Published online 2009 March 6. doi:  10.1371/journal.pone.0004733
PMCID: PMC2649379

Low Adiponectin Levels Are an Independent Predictor of Mixed and Non-Calcified Coronary Atherosclerotic Plaques

Jeffrey S. Berger, Editor



Atherosclerosis is the primary cause of coronary artery disease (CAD). There is increasing recognition that lesion composition rather than size determines the acute complications of atherosclerotic disease. Low serum adiponectin levels were reported to be associated with coronary artery disease and future incidence of acute coronary syndrome (ACS). The impact of adiponectin on lesion composition still remains to be determined.

Methodology/Principal Findings

We measured serum adiponectin levels in 303 patients with stable typical or atypical chest pain, who underwent dual-source multi-slice CT-angiography to exclude coronary artery stenosis. Atherosclerotic plaques were classified as calcified, mixed or non-calcified. In bivariate analysis adiponectin levels were inversely correlated with total coronary plaque burden (r = −0.21, p = 0.0004), mixed (r = −0.20, p = 0.0007) and non-calcified plaques (r = −0.18, p = 0.003). No correlation was seen with calcified plaques (r = −0.05, p = 0.39). In a fully adjusted multivariate model adiponectin levels remained predictive of total plaque burden (estimate: −0.036, 95%CI: −0.052 to −0.020, p<0.0001), mixed (estimate: −0.087, 95%CI: −0.132 to −0.042, p = 0.0001) and non-calcified plaques (estimate: −0.076, 95%CI: −0.115 to −0.038, p = 0.0001).
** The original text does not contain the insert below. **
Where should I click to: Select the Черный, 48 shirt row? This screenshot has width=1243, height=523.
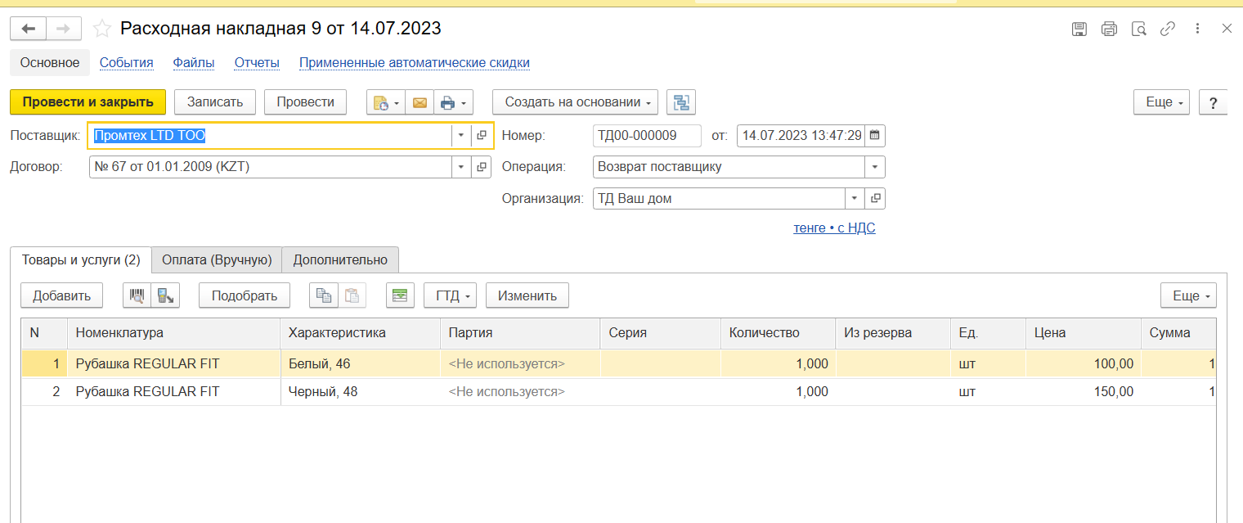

Adiponectin levels were not associated with calcified plaques (estimate: −0.021, 95% CI: −0.043 to −0.001, p = 0.06). Since the majority of coronary plaques was calcified, adiponectin levels account for only 3% of the variability in total plaque number. In contrast, adiponectin accounts for approximately 20% of the variability in mixed and non-calcified plaque burden.


Adiponectin levels predict mixed and non-calcified coronary atherosclerotic plaque burden. Low adiponectin levels may contribute to coronary plaque vulnerability and may thus play a role in the pathophysiology of ACS.


Atherosclerosis is the primary cause of coronary artery disease (CAD), one of the most common causes of illness and death worldwide. There is increasing recognition that lesion composition rather than size determines the acute complications of atherosclerotic disease in humans. Several studies suggested that thin-cap fibroatheroma (non-obstructive plaques) are prone to rupture and result in acute coronary artery occlusions [1][3], whereas obstructive, calcified plaques result in clinically stable angina pectoris.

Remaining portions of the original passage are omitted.